Segment Start: ENTRIES SUPPLIED

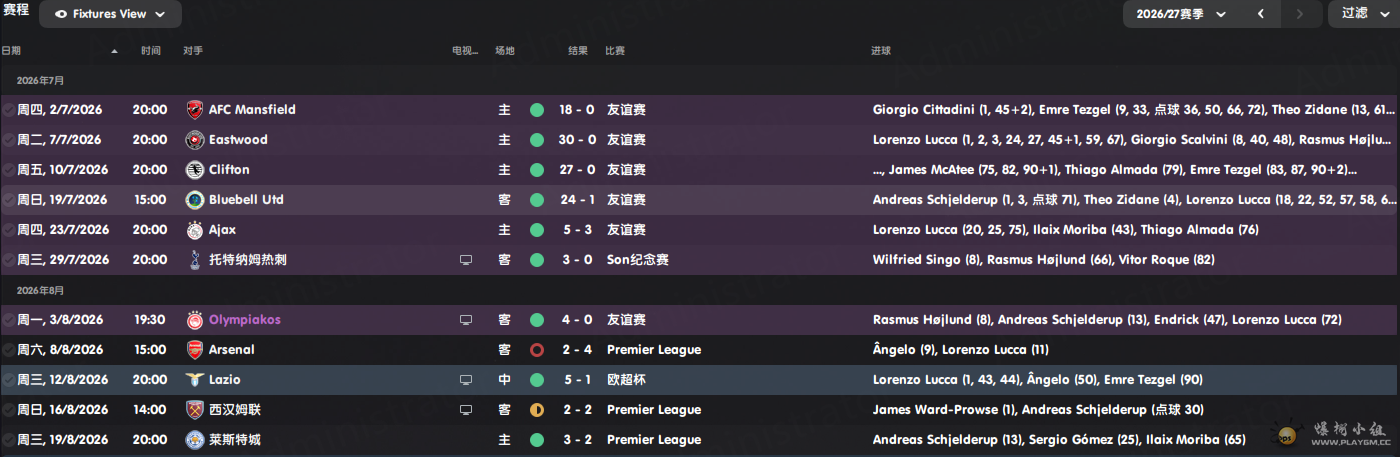1400x457 pixels.
Task: Open the 莱斯特城 opponent link
Action: point(235,440)
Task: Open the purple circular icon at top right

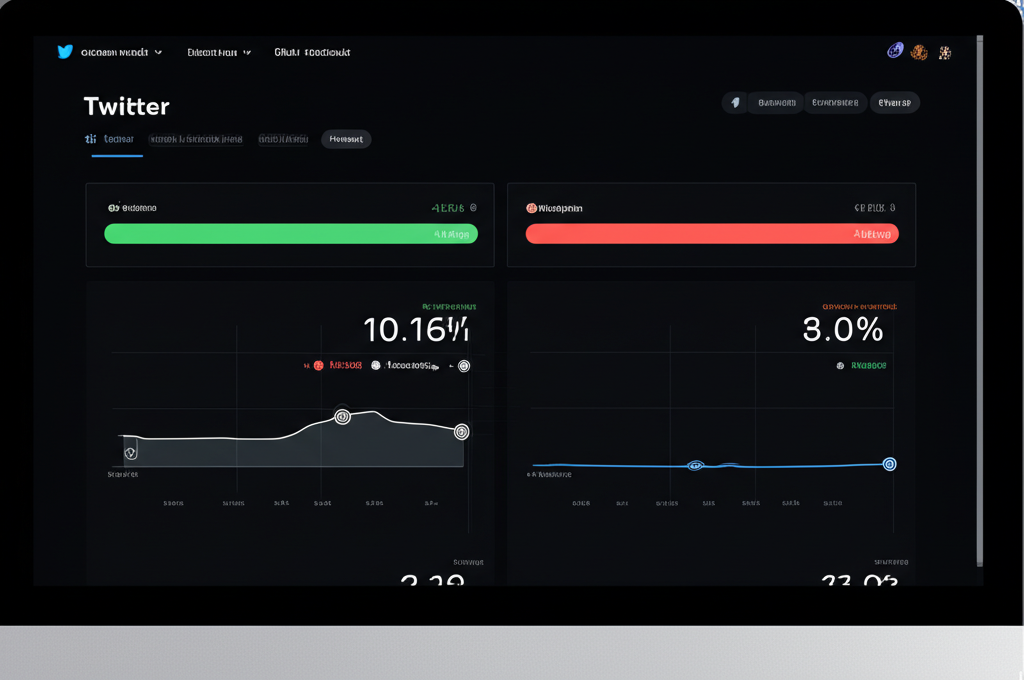Action: (895, 49)
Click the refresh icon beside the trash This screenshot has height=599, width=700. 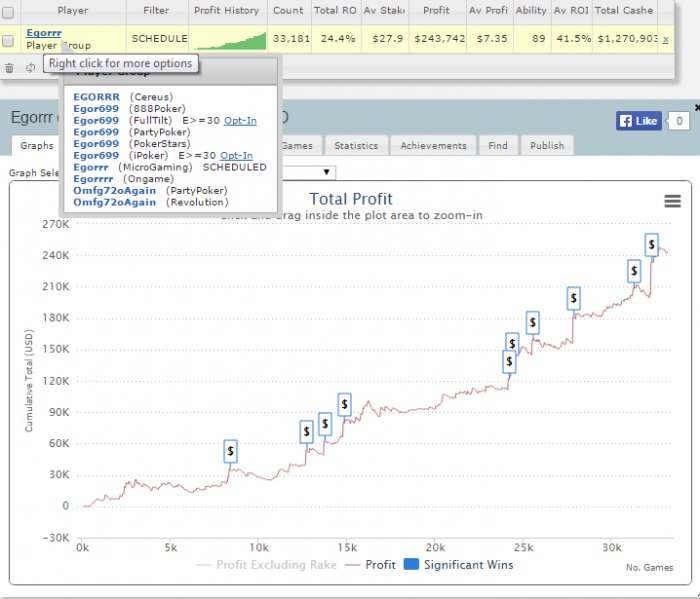coord(30,68)
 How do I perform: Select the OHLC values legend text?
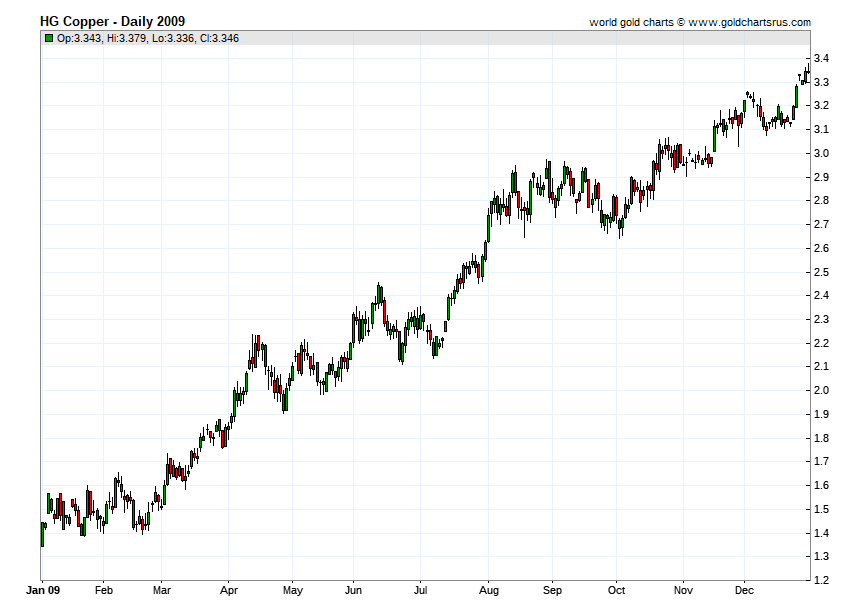pyautogui.click(x=148, y=38)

Segment End: ENTRIES SUPPLIED

[EXERCISE REQUIREMENTS]: Output, exactly and with no pictures, every line from the one that contains "How do I perform: Select" through the final line of the entries.

[RESPONSE AREA]:
 How do I perform: Select the OHLC values legend text?
pyautogui.click(x=148, y=38)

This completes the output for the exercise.